Dear Pat,
I'd like to kill the evil that is :weakly-depends-on, and your cl-growl seems to be the only user of it in quicklisp.
:weakly-depends-on is evil because it's non-deterministic, and what code you get depends on which order things were compiled or configured, and you can't fix things after the fact. Could you stop using it?
Alternatives include having a separate system foo+bar that explicitly loads foo and bar before doing the connection, and/or using asdf-system-connections to automatically load foo+bar when both foo and bar have been loaded. I don't personally like this automatic loading, but at least it doesn't break determinism.
As for allowing a system to run with or without another, that's what hooks are call, i.e. runtime configuration variables.
—♯ƒ • François-René ÐVB Rideau •Reflection&Cybernethics• http://fare.tunes.org So that there be reality, there must be an observer. "I am, therefore someone thinks." — Faré
Yes. I can stop using it. I will try to tackle that this weekend.
-- Patrick pat@nklein.com
On Feb 21, 2013, at 9:55 AM, Faré fahree@gmail.com wrote:
Dear Pat,
I'd like to kill the evil that is :weakly-depends-on, and your cl-growl seems to be the only user of it in quicklisp.
:weakly-depends-on is evil because it's non-deterministic, and what code you get depends on which order things were compiled or configured, and you can't fix things after the fact. Could you stop using it?
Alternatives include having a separate system foo+bar that explicitly loads foo and bar before doing the connection, and/or using asdf-system-connections to automatically load foo+bar when both foo and bar have been loaded. I don't personally like this automatic loading, but at least it doesn't break determinism.
As for allowing a system to run with or without another, that's what hooks are call, i.e. runtime configuration variables.
—♯ƒ • François-René ÐVB Rideau •Reflection&Cybernethics• http://fare.tunes.org So that there be reality, there must be an observer. "I am, therefore someone thinks." — Faré
Well, I didn't get to it over the weekend, but I got to play a bit tonight. I just made it explicitly depend on ironclad. So, once it gets updated in quicklisp, there should be no more :weakly-depends-on in my ASD file.

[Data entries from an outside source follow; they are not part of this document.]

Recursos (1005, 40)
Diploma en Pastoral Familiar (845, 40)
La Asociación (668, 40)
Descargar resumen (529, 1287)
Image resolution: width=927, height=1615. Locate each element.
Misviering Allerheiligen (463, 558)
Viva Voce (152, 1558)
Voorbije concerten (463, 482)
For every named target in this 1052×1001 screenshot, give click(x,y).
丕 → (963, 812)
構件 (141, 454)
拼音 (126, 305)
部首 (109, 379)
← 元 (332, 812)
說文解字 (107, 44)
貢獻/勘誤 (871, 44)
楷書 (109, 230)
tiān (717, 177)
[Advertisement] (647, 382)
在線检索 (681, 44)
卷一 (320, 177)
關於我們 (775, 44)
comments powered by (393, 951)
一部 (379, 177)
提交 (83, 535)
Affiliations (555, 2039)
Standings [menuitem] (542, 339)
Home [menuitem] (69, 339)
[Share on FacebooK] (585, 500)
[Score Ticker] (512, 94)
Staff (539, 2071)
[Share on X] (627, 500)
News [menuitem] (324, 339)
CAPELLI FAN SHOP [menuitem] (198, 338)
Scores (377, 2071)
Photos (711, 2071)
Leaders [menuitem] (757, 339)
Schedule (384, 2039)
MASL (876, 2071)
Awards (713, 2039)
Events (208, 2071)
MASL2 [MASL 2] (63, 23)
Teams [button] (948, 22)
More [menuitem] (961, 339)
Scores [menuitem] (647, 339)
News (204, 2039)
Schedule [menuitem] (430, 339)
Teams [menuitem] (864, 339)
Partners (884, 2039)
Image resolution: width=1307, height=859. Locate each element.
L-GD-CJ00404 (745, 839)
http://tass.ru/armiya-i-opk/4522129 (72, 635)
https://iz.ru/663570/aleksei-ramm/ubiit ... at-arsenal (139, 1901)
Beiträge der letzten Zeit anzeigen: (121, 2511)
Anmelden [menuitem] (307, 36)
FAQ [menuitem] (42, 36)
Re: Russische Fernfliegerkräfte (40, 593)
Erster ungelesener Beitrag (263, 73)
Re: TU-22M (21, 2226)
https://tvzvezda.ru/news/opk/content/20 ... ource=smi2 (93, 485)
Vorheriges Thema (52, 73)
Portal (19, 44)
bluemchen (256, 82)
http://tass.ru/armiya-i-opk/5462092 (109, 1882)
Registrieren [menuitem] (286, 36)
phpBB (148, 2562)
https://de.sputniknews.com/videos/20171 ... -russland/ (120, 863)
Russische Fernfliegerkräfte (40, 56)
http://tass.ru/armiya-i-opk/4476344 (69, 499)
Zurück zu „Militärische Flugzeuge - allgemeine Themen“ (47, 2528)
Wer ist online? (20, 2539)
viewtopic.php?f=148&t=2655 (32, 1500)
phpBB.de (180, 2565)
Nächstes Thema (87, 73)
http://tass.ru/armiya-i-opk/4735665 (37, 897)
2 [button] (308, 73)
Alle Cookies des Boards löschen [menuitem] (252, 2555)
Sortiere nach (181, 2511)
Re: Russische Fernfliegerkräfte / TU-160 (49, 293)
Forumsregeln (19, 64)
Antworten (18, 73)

When I used the 'weakly-depends' before, it was before quicklisp when I was leery of having too many external dependencies.
ttyl, Patrick
On Feb 21, 2013, at 11:47 AM, Patrick Stein wrote:
Yes. I can stop using it. I will try to tackle that this weekend.
-- Patrick pat@nklein.com
On Feb 21, 2013, at 9:55 AM, Faré fahree@gmail.com wrote:
Dear Pat,
I'd like to kill the evil that is :weakly-depends-on, and your cl-growl seems to be the only user of it in quicklisp.
:weakly-depends-on is evil because it's non-deterministic, and what code you get depends on which order things were compiled or configured, and you can't fix things after the fact. Could you stop using it?
Alternatives include having a separate system foo+bar that explicitly loads foo and bar before doing the connection, and/or using asdf-system-connections to automatically load foo+bar when both foo and bar have been loaded. I don't personally like this automatic loading, but at least it doesn't break determinism.
As for allowing a system to run with or without another, that's what hooks are call, i.e. runtime configuration variables.